Prace na planie filmowym trwały praktycznie nieprzerwanie od soboty rano do poniedziałku rano. Ekipa, która przyjechała nakręcić teledysk była zmęczona, ale pozytywnie nastawiona.

- Zostałem poproszony o pomoc w nakręceniu teledysku. Zgodziłem się bo znam chłopaków. Dopiero potem zobaczyłem scenariusz. Właśnie dlatego najpierw trzeba było przeczytać, a później się godzić. Ale nie żałuję. Atmosfera jest genialna – powiedział Piotr Dąbrowski, operator, także białostoczanin.

Lowlandersi również wydawali się być zachwyceni pomysłem. Nikt nie pytał jak długo i jak ciężko będzie na planie filmowym. Stawili się w komplecie. Jak twierdzi Rafał Bierć, to była dla zawodników fantastyczna przygoda, bo jeszcze nigdy dotąd sportowcy nie mieli okazji pokazać się w rockowym teledysku.

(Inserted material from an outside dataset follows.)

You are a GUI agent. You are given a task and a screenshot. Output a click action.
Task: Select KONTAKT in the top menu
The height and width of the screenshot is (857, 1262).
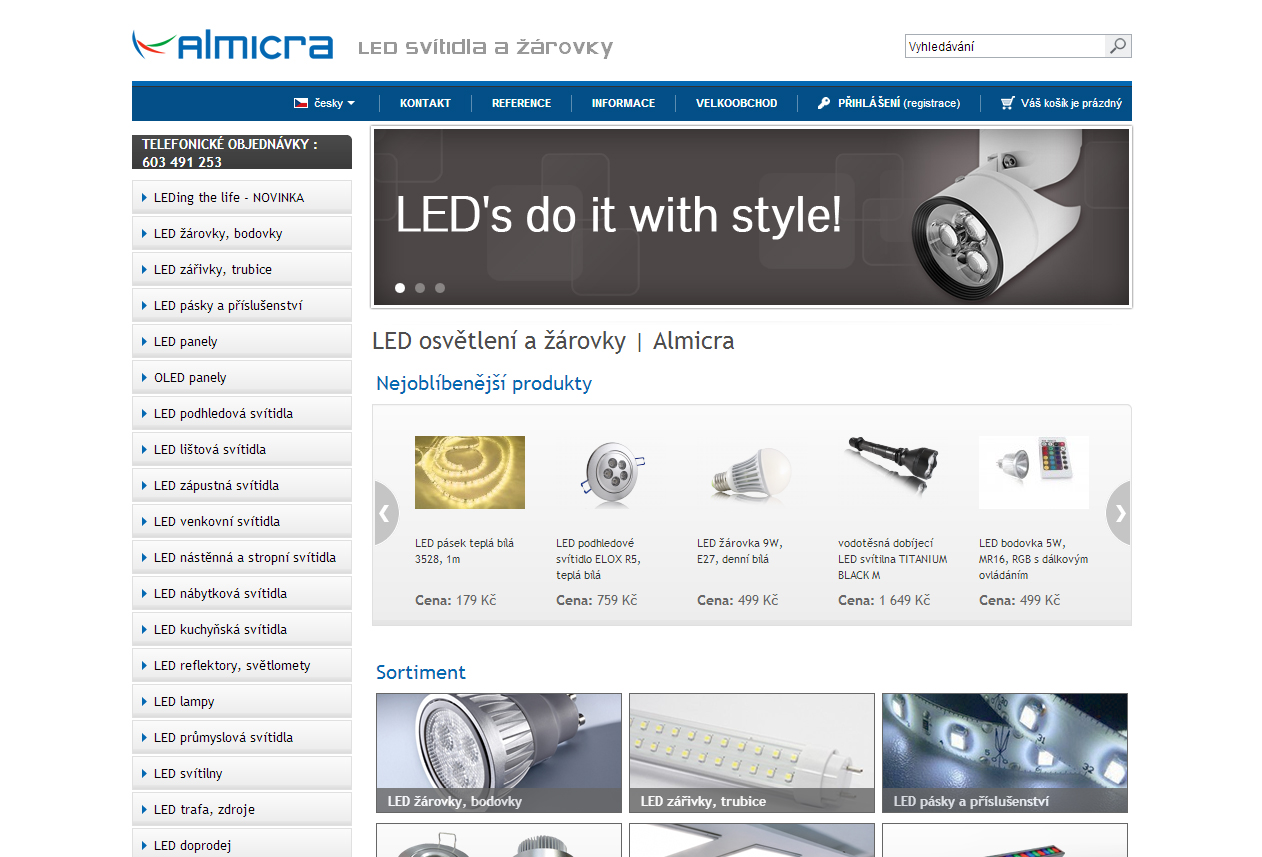pyautogui.click(x=425, y=102)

- Pierwszy raz mieliśmy okazję spotkać się z Pawłem Małszyńskim. Bardzo fajny człowiek. Pogadaliśmy, pożartowaliśmy, świetnie spędzony czas. Słyszałem też Polskę B, ale nigdy wcześniej się nie spotkaliśmy, nie znałem ich osobiście. Dopiero na planie zobaczyłem jak wyglądają, jacy są. Ale jest fajnie. To jest nasz totalny debiut z muzykami i teledyskami. Myślę, że po tym przybędzie fanów i nam i zespołowi – powiedział Rafał Bierć z Lowlanders Białystok.

Teledysk ma się ukazać w sierpniu. Jak tylko ujrzy światło dzienne, zaprezentujemy tę wyjątkową produkcję na łamach naszego portalu. Na razie możecie posłuchać jak brzmi utwór  "Nie musisz biec", do którego kręcono videoclip. Zaś obszerna fotorelacja z planu zdjęciowego teledysku znajduje się na naszym fan page na Facebooku.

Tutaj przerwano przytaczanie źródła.